Apples, and more apples, and How to Make an Apple Pie and See the World

I first ran into this book back in high school taking a "pretend you're a teacher" class. At least I think that's where I did. Otherwise it was my first year teaching and we used it for a nutrition unit and geography.

So, we read this several times. I mean a lot, and then we related it to Me on the Map, and talked about maps some. Then we had to get out the map and read it again and find the places on the map (it's kind of like when you give a mouse a cookie, you keep needing to do more).

You can't tell super well, but that's our map of all the places needed to go to make an apple pie. Actually, we only had to go to Whole Foods and pick one of every kind of apple to try.
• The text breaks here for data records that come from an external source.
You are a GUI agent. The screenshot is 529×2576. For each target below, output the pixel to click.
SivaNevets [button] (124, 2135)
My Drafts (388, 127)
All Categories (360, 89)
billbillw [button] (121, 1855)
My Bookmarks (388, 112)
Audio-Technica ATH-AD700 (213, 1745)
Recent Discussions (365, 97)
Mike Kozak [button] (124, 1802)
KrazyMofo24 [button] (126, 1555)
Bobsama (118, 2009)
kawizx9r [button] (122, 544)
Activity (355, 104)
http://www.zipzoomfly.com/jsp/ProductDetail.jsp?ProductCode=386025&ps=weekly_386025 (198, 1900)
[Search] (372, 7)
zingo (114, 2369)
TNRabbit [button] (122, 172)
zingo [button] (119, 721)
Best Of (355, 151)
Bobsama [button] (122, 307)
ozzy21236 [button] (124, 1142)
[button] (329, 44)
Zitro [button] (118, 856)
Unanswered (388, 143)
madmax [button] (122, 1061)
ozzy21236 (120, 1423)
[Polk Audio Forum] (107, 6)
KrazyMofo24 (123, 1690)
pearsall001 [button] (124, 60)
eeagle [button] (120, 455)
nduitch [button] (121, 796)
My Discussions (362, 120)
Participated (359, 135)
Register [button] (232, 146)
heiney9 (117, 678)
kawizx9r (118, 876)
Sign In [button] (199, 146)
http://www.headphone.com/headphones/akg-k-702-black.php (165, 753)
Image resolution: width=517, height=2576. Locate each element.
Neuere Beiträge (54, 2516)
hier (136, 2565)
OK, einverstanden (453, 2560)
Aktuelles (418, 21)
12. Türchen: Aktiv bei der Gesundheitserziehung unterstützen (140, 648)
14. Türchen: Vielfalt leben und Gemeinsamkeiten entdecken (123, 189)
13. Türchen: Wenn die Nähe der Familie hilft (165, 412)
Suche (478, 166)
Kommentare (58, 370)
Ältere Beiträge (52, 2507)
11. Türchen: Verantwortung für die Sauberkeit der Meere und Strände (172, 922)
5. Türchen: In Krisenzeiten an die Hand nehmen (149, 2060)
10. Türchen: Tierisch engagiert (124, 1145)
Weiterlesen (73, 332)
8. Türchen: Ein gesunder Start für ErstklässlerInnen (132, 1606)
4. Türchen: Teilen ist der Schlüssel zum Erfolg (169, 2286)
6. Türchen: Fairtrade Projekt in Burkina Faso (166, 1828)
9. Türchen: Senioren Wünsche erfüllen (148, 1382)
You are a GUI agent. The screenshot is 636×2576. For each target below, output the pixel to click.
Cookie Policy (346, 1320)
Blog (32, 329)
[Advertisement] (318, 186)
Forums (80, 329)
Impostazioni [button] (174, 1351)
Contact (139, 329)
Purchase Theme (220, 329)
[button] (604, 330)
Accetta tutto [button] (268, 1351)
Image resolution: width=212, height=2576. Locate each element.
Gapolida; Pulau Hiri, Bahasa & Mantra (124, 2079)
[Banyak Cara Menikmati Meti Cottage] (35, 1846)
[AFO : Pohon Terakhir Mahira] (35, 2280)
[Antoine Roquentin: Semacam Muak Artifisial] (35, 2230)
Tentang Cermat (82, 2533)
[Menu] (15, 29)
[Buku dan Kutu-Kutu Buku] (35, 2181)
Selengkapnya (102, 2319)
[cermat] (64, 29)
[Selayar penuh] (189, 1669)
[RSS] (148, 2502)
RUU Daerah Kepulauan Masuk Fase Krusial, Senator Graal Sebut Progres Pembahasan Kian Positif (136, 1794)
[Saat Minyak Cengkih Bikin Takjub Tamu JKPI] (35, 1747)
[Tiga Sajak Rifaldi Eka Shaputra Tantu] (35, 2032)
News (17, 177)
That, and our pantry, which has all the rest.

Now, to make that pie.

2 C flour
1 C butter
1 t salt
1/2 C ice water (in reality it's about 4 tablespoons)
1 egg yolk (which I didn't actually use)

5 granny smith apples
3/4 C sugar
1t cinnamon
1/4 t salt
2 T butter (ummm..... I forgot that part)

So first let your kids have fun with the apple peeler corer slicer (isn't that a horrendously long name?). Settle the argument with, no you only get to do one, and Mommy does the rest.

Let them break the apples into slices, remind them frequently that we aren't trying to make apple confetti. Listen to them happily tell you that you don't want peels in your apple pie because it makes bad pies, just like it makes bad applesauce. Think to yourself, they do listen to me.

Let the kids help you mix the different ingredients together. Then finally get frustrated when a cup of flour gets on the floor, and they just don't have the upper body strength to really mix the silly thing, and so make them go watch TV while you mix it.

Now, divide the dough into two different balls, and for some strange reason let the kids help you roll the dough out. In case you're wondering, this is a bad idea. It's sure to get you losing your temper as they ruin the nice crust you had rolled out. Seriously think about how bad the jail time would be if you beat your children senseless (okay, not really, but I did come close to losing my temper when they tore a huge hole in the dough for the tenth time).

Again send them off to watch TV while you finish rolling out the dough. Then let them come back to make the filling. Here's my method:

Put all the apples in a gallon ziploc bag, throw in the sugar, cinammon, and salt. Shake like crazy. Now it's all mixed together, dump it into the pie. Arrange so it looks "pretty." Slap the top crust on and voila! You've got a pie all ready to bake.

Now, I don't like apple pie. Actually, the only pie I like is pumpkin and various cream type things. But, Jeff says that was a great pie even if I left out the butter.

I've also learned, that while I can make cookies, cake, and various other things like that with the kids, a pie is no fun. Really, it's only frustrating. Very very frustrating. But, they had lots of fun with the whole thing.